WSI reimburses for an initial evaluation to establish a diagnosis and prognosis prior to intervention. Transfer of care to a new therapist of the same discipline within a practice does not require a new evaluation, and one would not be reimbursable for that reason.

During any given episode of care, a treating therapist may perform a re-evaluation for the following circumstances:

  • Unanticipated improvement, exacerbation, or change of condition
  • Initiation of treatment for a new body part
  • Lapse in care (longer than two weeks)
  • Assessment of functional capabilities by a physical therapist serving as primary treating provider (may be done every 2 weeks)



To qualify for payment, WSI requires a qualified clinician document a therapy service in accordance with the Physical and Occupational Therapy Documentation policy. Documentation of a time-based service must also align with WSI's Physical Medicine and Rehabilitation Time-Based Services policy.



A primary treating provider may refer an injured employee to a PT/OT for a workability assessment to obtain an objective measurement of functional capabilities. This assessment should include physical performance testing or measurements to evaluate an injured employee's ability to complete specific tasks. WSI does not require prior authorization for a workability assessment meeting the following criteria:

  • Ordered by the primary treating provider
  • Performed within 2 days of a scheduled office visit
  • Performed no more often than once every 2 weeks
  • Does not exceed 3 units (>38 through 52 minutes)

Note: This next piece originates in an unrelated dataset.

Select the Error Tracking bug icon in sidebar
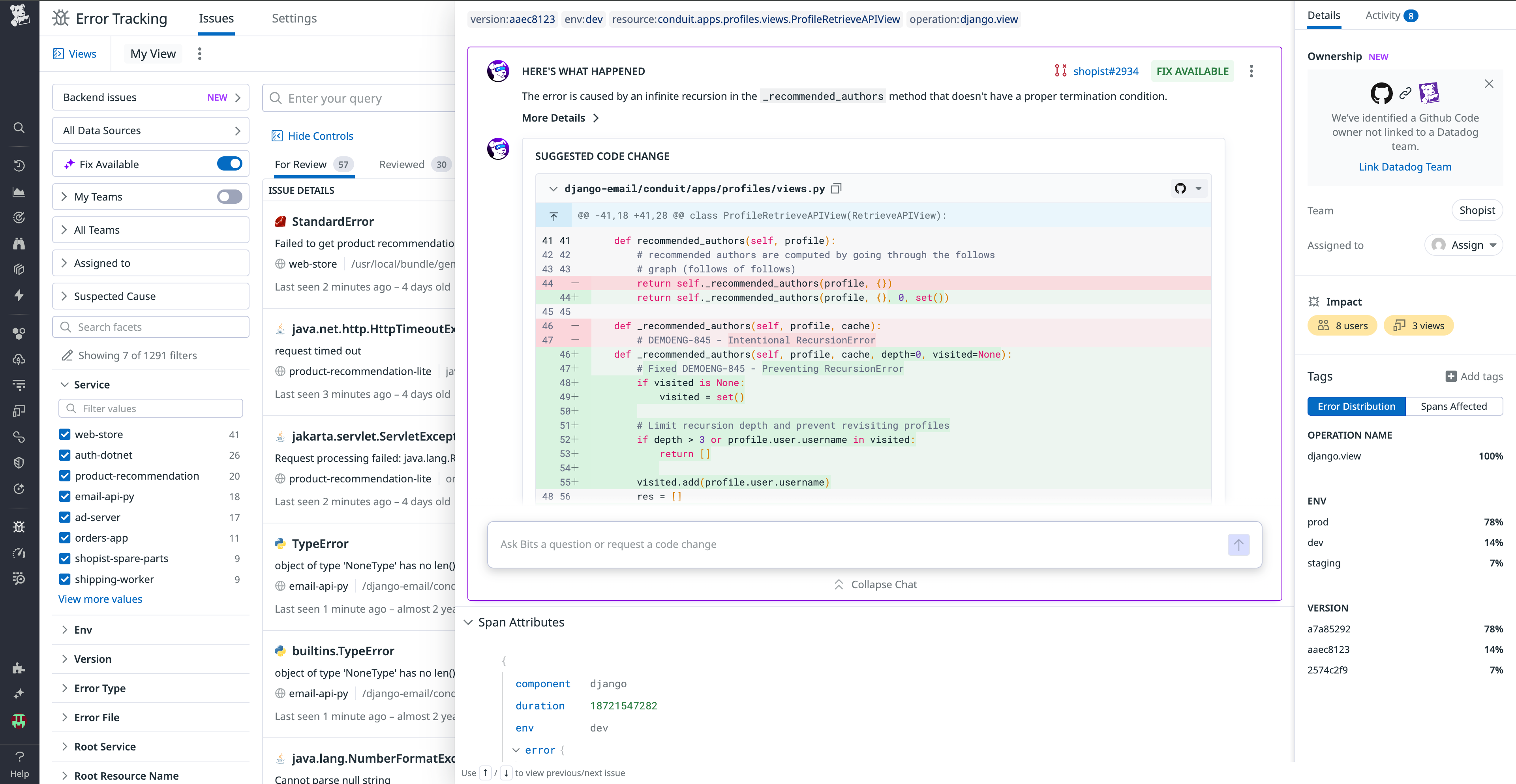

WSI requires the use of CPT® 97750 for billing a workability assessment.


Work Conditioning/Work Hardening

An injured employee who reaches MMI but exhibits functional deficits or deconditioning may require additional therapeutic intervention to maximize their physical ability to return to work. In such circumstances, a primary treating provider may recommend work conditioning (WC) or work hardening (WH). WSI requires prior authorization for these services but does not differentiate between WC/WH. If WSI authorizes these services, a provider should bill using CPT® 97545 for the initial 2 hours and CPT® 97546 for each additional hour.


Functional Capacity Evaluation (FCE)

A primary treating provider may refer an injured employee who has reached MMI to a PT/OT for a functional capacity evaluation (FCE) to address whether permanent restrictions apply. An FCE is an evaluation which provides objective, directly observed measurements of an injured employee's ability to perform a variety of physical tasks commonly encountered in a work environment. Only a PT/OT who is FCE certified may perform the evaluation. An FCE requires prior approval from the injured employee's claims adjuster. If approved, a provider should bill this service using WSI-specific code W0540.



Treatment provided by a PTA, COTA, or ATC is allowable when performed under the direction of a PT/OT. A PTA, COTA, or ATC should be aware of the following parameters:

  • A billed charge must have modifier CQ/CO appended if a PTA/OTA completes more than 10% of the service.
  • Treatment must follow the plan of care established by the PT/OT.
  • A PT/OT must perform an assessment every sixth visit or 30 days, whichever comes first.
  • Examinations, evaluations, diagnoses, prognoses and outcomes are the sole responsibility of the PT/OT.

WSI does not reimburse for treatment provided by a PT Aide/Technician.